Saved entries
+===+
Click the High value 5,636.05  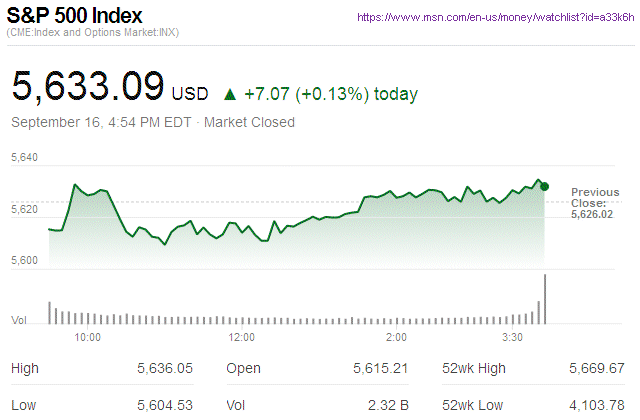coord(164,369)
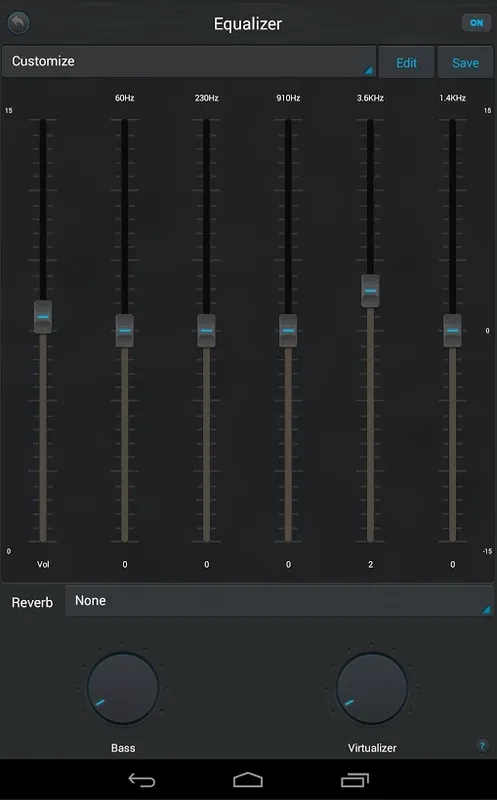The height and width of the screenshot is (800, 497).
Task: Open the Customize preset dropdown
Action: pos(189,62)
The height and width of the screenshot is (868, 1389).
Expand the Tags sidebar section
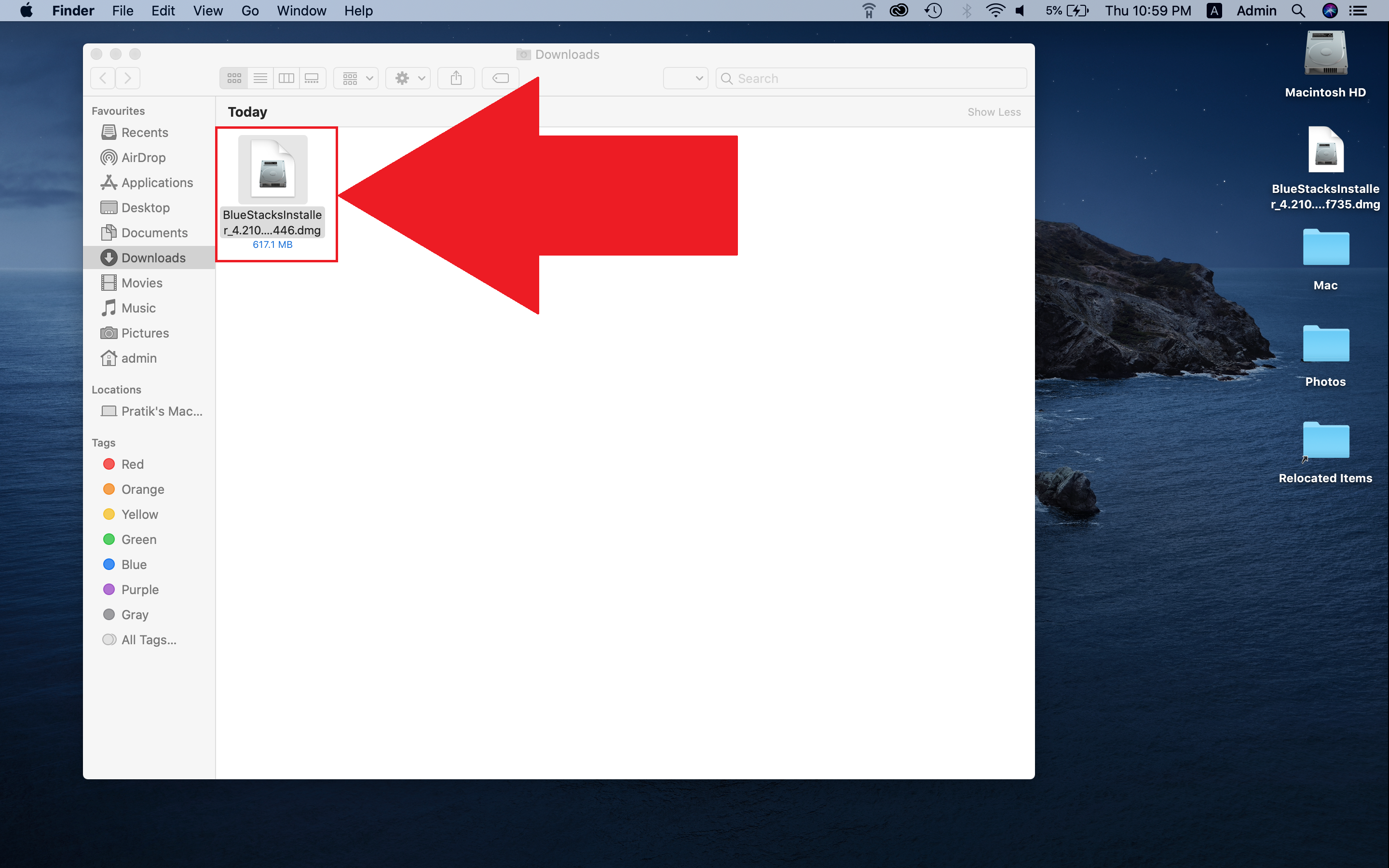pyautogui.click(x=104, y=443)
+===+
Brief
Once you find the line containing "The height and width of the screenshot is (868, 1389).", retype it and every line after it through the last line of the records above, exactly. Add nothing else, and leave out the pictures.

Exercise response
The height and width of the screenshot is (868, 1389).
Expand the Tags sidebar section
pyautogui.click(x=104, y=443)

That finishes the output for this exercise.